Hip Adductor Tendinopathy

Hip Adductor Tendinopathy

One of the most common reasons for groin pain is known as adductor tendinopathy. The five hip adductor muscles are the adductor brevis, adductor longus, pectineus, gracilis and magnus. The first three mentioned are the short adductors and they reach from the pelvis to the thigh bone. The last two muscles stretch from the pelvis to the knee.

The five adductor muscles function to pull the legs together and are often used when playing sports such as AFL or soccer which involve a lot of sprinting. adductor tendinopathy is most commonly caused by overuse or previous injuries such as groin strains.

Symptoms

The main symptoms of Adductor Tendinopathy are as follows:

– Finding it difficult to run particularly when sprinting

– Feeling pain when your hip flexes

– Feeling pain at specific points on the bone

– Pain that radiates down the leg emerging from the top of the adductor muscle

– pain that is felt when the legs are pressed together.

It is important to have your myotherapist diagnose your injury during your initial consultation to begin treatment as soon as possible.

Tendon Injuries

Your tendons are very tough fibres that function to connect your bone to muscle.

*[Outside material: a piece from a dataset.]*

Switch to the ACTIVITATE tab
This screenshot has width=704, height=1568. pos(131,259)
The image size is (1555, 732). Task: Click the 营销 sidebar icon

You will find that most tendon issues commonly occur close to joints such as in the ankle, elbow, knee or shoulder. Often people will assume that a tendon injury happens suddenly, however, it is more likely that the injury occurred as a result of repetitive movements causing the tendon to overload.

Tendinosis is the most common form of tendinopathy. As the collagen degenerates in the tendon due to overloading, tendinosis occurs. As tendinosis is a non-inflammatory condition, it does not respond well to anti-inflammatory treatments. You will find the best results happen when the diagnosis is early and intervention can occur!

Causes of Tendon Injuries

Tendon injuries are usually the result of gradual wear and tear over time or from overuse. They are most commonly observed in people who use the same motions repeatedly in sport, their jobs or day to day lives which could cause damage to a tendon.

If the load placed on your tendon is too great to withstand, your tendon may become stressed. Once the tendon is stressed, it will sustain micro-tears which cause swelling and inflammation. If your tendon injury is managed properly it can heal quite quickly. If the high load is sustained on the tendon the pressure can exceed the rate of repair causing the damage to become progressively worse which can cause dysfunction and pain.

Phases of Tendinopathy

There are four phases of a tendon injury that can occur depending on how quickly your tendon can adapt to pressure.

Phase 1 of tendinopathy is known as reactive tendinopathy. In this stage, the tissue will begin normal adaptation and recovery is usually short and uncomplicated. 

If you experience Phase 2 of tendinopathy your tissue will still attempt to heal, however, it is extremely important to prevent deterioration.

Phase 3 of tendinopathy is known as Degenerative Tendinopathy. If your Phase 2 tendinopathy deteriorates you may experience permanent cell death.

Finally, in Phase 4 known as a Tendon Rupture or Tear, you will experience a loss of function and surgery is usually the only option available.

 

Having your tendinopathy examined professionally is extremely important when determining the most effective treatment. Certain exercises may only be attempted once the correct phase is diagnosed.

Treatment:

There are many cases where you can begin your tendon injury recovery from the comfort of your own home. In the initial stages, it is extremely important to avoid any activities that make the pain worse and to rest as much as possible.

You should apply cold or ice packs twice an hour in 20 minute periods during the first 72 hours post-injury. It is then important to speak to your myotherapist to discuss a range of gentle stretches and exercises that can help to prevent stiffness. Your myotherapist will then be able to assess your biomechanics to design a program that will return strength to the affected area.